If you want to know what it feels like to be a teenage girl right now, check out Flip.com. Its a site where you can put together a kind of scrapbook (called a 'flipbook') and set it to music. I felt like I stepped back in time as I read poems, musings about boys, photos of sleepovers and clumsy attempts at fashion posted by hundreds of US teenagers. Such a fun tool for teen girls' self-expression. If I was 15 I would love this. Luckily I have many other avenues of pointless fun.

2 sleeps til Jus gets here.

Thursday, August 16, 2007

Thank god for yoga


Luddite Hipsters
Originally uploaded by Bob Maynard
Restored my balance through 1.5 hours of sweating, stretching and gasping for air. My arms were shaking and the mat was sticking to me by the end of it, but ah, the sweet sensation of muscle soreness after a solid workout. Today I can barely walk.
When you visit a new studio or have a new instructor yoga can take on a completely different experience. During the 5 minute relxation and breathing exercise at the end I almost laughed, as the instructor's soft voice and gentle words competed with police sirens, taxis honking and the general hullabaloo of New York's city streets. Usually the yoga class competes with the clang of weights being dropped in the gym, or music from a body pump class. But here, you're trying to destress in a noisy busy epicentre. Its testament to the 'power of the breath' that you can actually achieve a certain zen, despite it all.
I'm thrilled that the studio is 2 mins walk from work, so I've bought a 10 class thingo and I'm gonna go for it.
(Pic care of Bob from Florida, who is lucky enough still to be in posession of his iPhone.)

Wednesday, August 15, 2007

4 more sleeps til Jus gets here


F1020008.jpg
Originally uploaded by Meesy
Off to a yoga class tonight to distract myself from Scrubs and Will & Grace (its like I only have 2 channels on my telly, instead of 1000+) and to get some exercise happening.

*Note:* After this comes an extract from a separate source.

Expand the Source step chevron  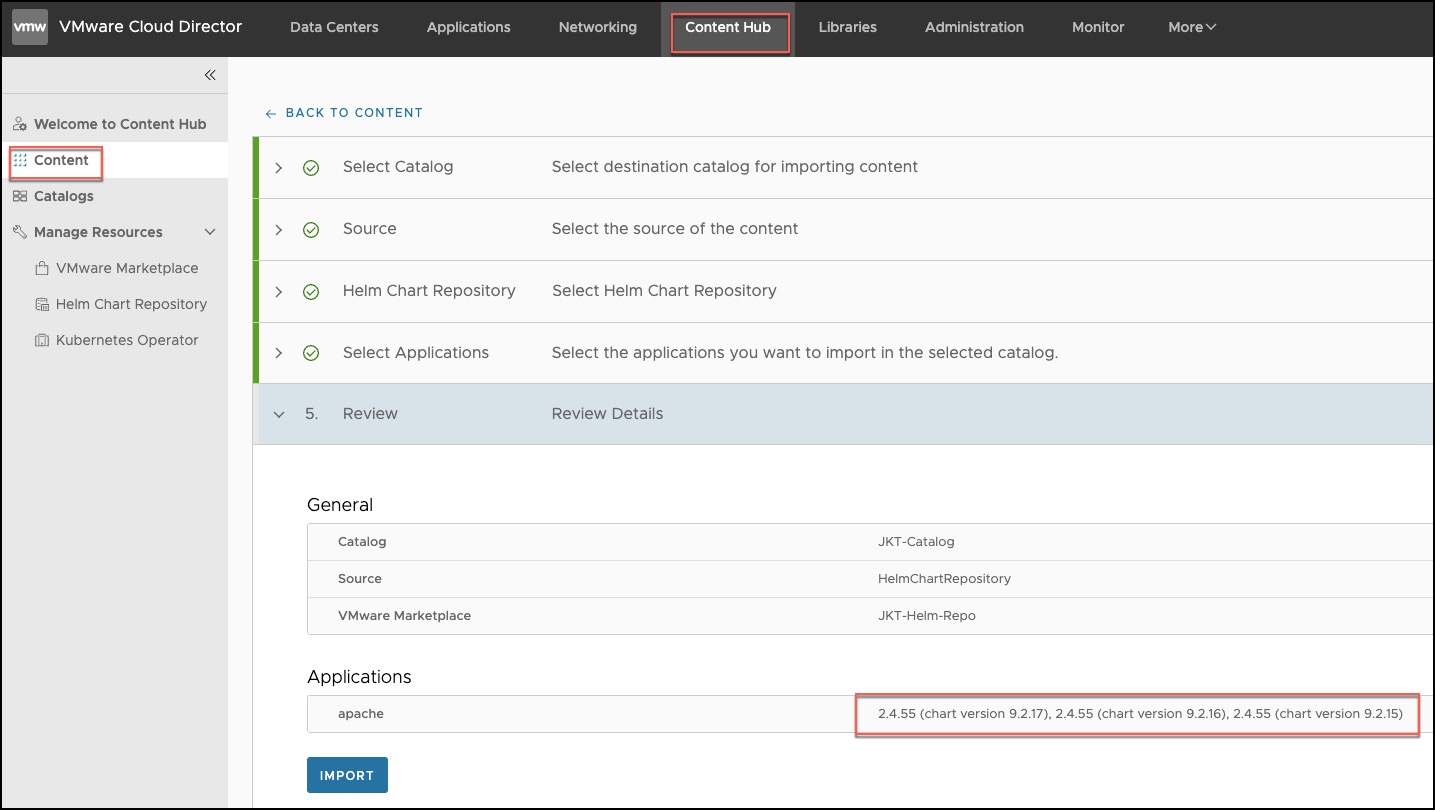(279, 230)
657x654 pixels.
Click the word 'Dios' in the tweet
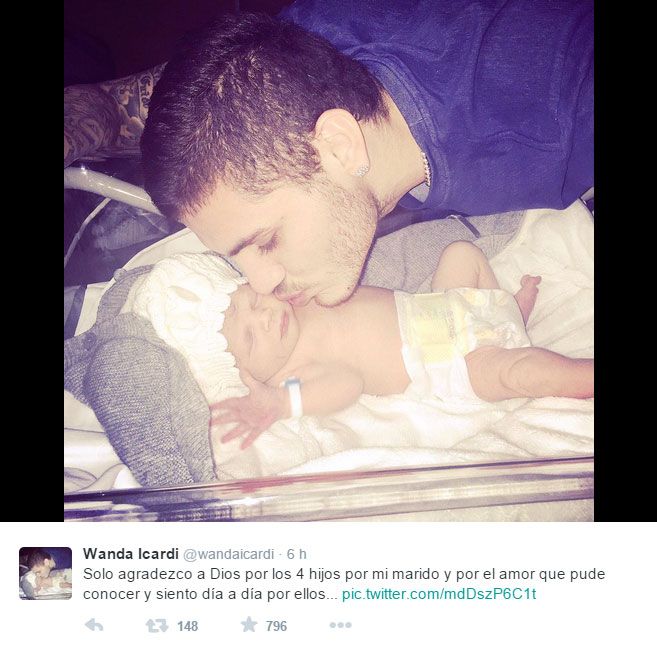(x=225, y=574)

Have been doing nothing except walking to work and the odd dance class, and I'm starting to feel like boneless chicken nuggets.
Which reminds me that KFC have started to market 'boneless chicken wings'. You can actually get a Boneless Variety Bucket. Mmm mmm. Some finger lickin' science fiction. Straight out of Oryx & Crake.

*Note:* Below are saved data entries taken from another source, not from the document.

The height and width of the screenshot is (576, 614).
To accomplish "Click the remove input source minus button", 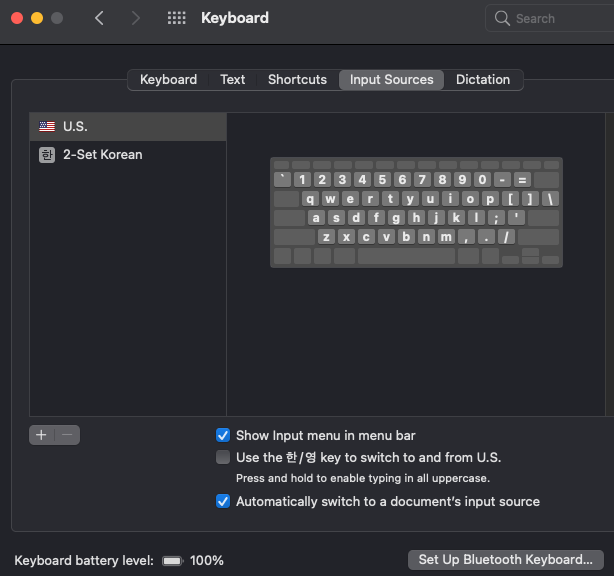I will (x=67, y=435).
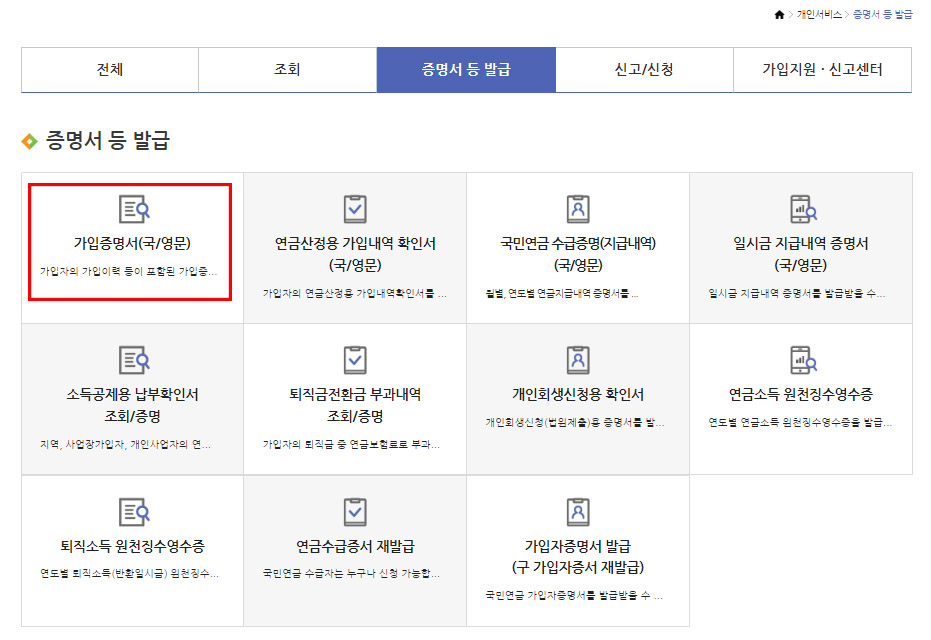The height and width of the screenshot is (640, 931).
Task: Click the home icon in the breadcrumb
Action: [x=782, y=14]
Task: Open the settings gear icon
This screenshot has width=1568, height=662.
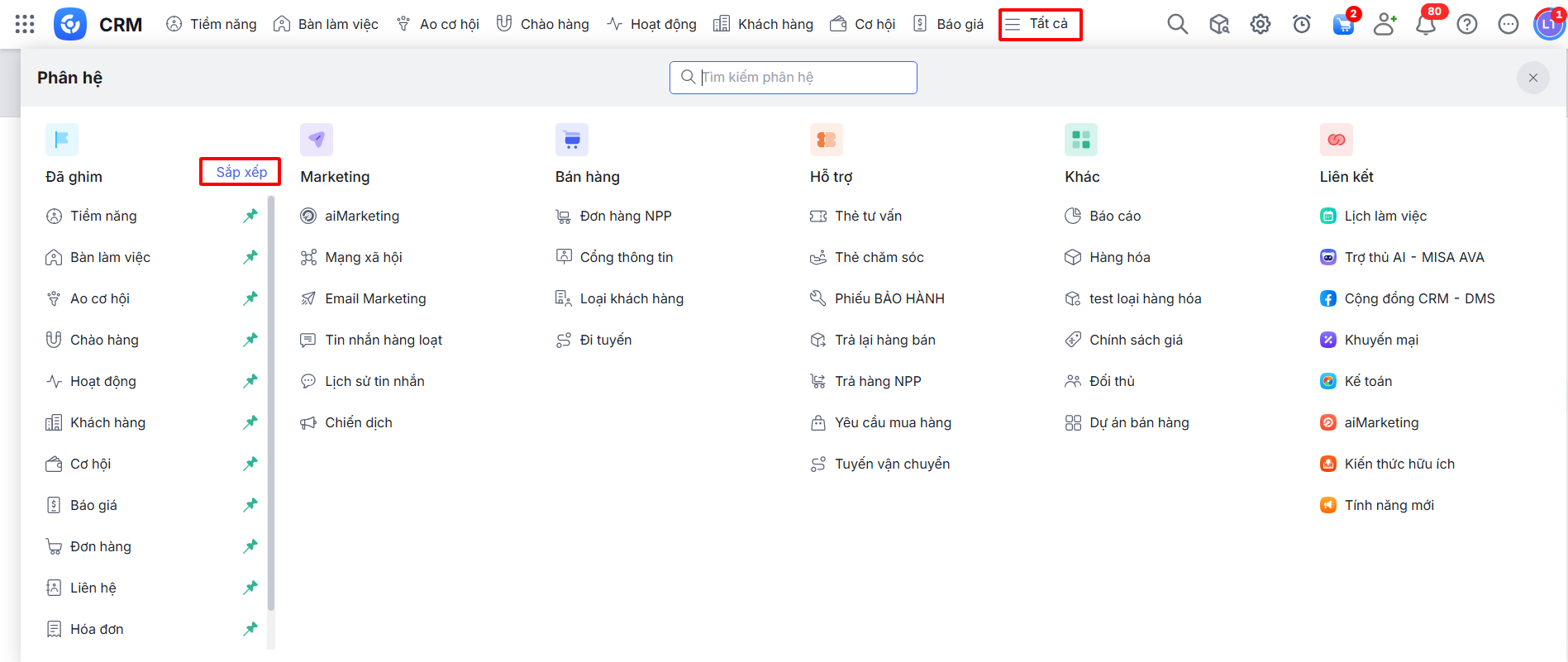Action: pos(1260,24)
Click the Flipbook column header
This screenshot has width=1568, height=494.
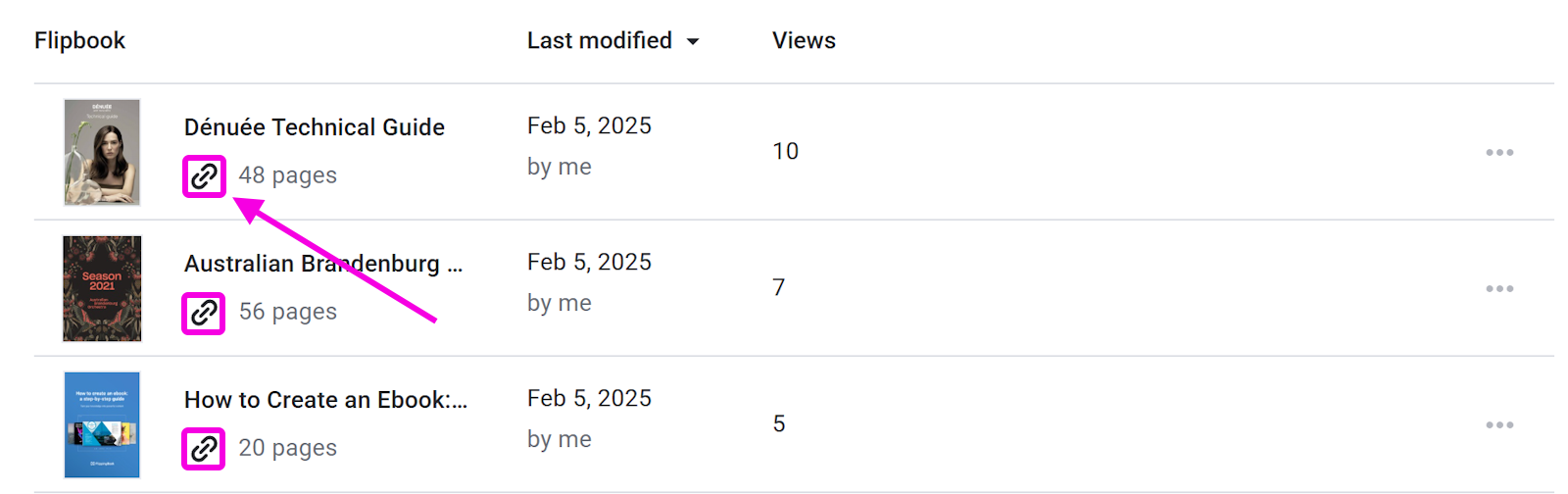[x=79, y=41]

well i'm finally on Facebook...

...but I'm not sure how many of these virtual identities I can support. I'll end up spending so much time online updating my various profiles that I'll have no extra-curricular activity to update them with.

Facebook's applications are compelling though. I just spent an hour trolling through a world map clicking all the places I've been, for the thrill of it, and because Trip Advisor made it so easy. There are so many little widgets and tools that each need an hour to configure...I can see how time just slips by on this thing.

Interesting pics people post as their profile shot. Just as fascinating as the avatar images.

Anyway, 'friend me', or whatever the term is to invite me to be another notch on your Facebook belt ;)

Sunday, August 12, 2007

Guapo alert






My pal, Shivani, blew into town on Friday night for the weekend, fresh from a Contiki 9-countries-in-10-days tour of Europe and a week in London. She's packing a lot of luggage on a 3 month holiday, and we managed to find some additional items to squeeze in after wandering around Soho and dinting our respective credit cards big time. I convinced her to buy some rad (there's no other word) Burberry gum boots, which all the fashionistas wear on their way to work here when it rains. She's going to be the most stylish thing in Melbourne's puddles when she returns home.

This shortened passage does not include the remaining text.